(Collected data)
········

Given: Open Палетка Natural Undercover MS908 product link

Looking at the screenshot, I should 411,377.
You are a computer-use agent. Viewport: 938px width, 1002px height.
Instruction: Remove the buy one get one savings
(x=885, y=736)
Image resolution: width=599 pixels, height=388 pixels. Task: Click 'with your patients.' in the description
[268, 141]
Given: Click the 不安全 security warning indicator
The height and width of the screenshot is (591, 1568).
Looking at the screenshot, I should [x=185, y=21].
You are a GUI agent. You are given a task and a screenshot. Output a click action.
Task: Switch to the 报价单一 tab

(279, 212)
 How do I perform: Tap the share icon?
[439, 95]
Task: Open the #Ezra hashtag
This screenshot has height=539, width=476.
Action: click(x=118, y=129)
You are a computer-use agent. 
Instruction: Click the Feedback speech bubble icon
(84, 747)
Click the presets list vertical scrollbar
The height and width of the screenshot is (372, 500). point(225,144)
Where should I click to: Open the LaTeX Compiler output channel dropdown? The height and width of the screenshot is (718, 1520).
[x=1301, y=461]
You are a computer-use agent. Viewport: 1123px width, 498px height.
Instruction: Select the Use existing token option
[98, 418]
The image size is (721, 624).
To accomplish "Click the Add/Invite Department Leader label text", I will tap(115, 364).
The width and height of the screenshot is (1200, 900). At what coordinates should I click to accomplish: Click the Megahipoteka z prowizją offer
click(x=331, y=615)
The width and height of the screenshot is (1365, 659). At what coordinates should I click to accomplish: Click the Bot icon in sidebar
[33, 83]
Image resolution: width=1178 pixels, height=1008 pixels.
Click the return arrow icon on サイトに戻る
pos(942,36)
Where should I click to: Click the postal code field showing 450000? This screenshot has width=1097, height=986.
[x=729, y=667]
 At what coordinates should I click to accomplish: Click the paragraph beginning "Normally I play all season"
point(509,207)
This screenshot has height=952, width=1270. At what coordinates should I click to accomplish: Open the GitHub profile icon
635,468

········

#### [Exercise requirements]
Down to the last line, give the records again exactly.

#### [Solution for this task]
Given: Open Палетка Natural Undercover MS908 product link

Looking at the screenshot, I should 411,377.
You are a computer-use agent. Viewport: 938px width, 1002px height.
Instruction: Remove the buy one get one savings
(x=885, y=736)
Image resolution: width=599 pixels, height=388 pixels. Task: Click 'with your patients.' in the description
[268, 141]
Given: Click the 不安全 security warning indicator
The height and width of the screenshot is (591, 1568).
Looking at the screenshot, I should [x=185, y=21].
You are a GUI agent. You are given a task and a screenshot. Output a click action.
Task: Switch to the 报价单一 tab

(279, 212)
 How do I perform: Tap the share icon?
[439, 95]
Task: Open the #Ezra hashtag
This screenshot has height=539, width=476.
Action: click(x=118, y=129)
You are a computer-use agent. 
Instruction: Click the Feedback speech bubble icon
(84, 747)
Click the presets list vertical scrollbar
The height and width of the screenshot is (372, 500). point(225,144)
Where should I click to: Open the LaTeX Compiler output channel dropdown? The height and width of the screenshot is (718, 1520).
[x=1301, y=461]
You are a computer-use agent. Viewport: 1123px width, 498px height.
Instruction: Select the Use existing token option
[98, 418]
The image size is (721, 624).
To accomplish "Click the Add/Invite Department Leader label text", I will tap(115, 364).
The width and height of the screenshot is (1200, 900). At what coordinates should I click to accomplish: Click the Megahipoteka z prowizją offer
click(x=331, y=615)
The width and height of the screenshot is (1365, 659). At what coordinates should I click to accomplish: Click the Bot icon in sidebar
[33, 83]
Image resolution: width=1178 pixels, height=1008 pixels.
Click the return arrow icon on サイトに戻る
pos(942,36)
Where should I click to: Click the postal code field showing 450000? This screenshot has width=1097, height=986.
[x=729, y=667]
 At what coordinates should I click to accomplish: Click the paragraph beginning "Normally I play all season"
point(509,207)
This screenshot has height=952, width=1270. At what coordinates should I click to accomplish: Open the GitHub profile icon
635,468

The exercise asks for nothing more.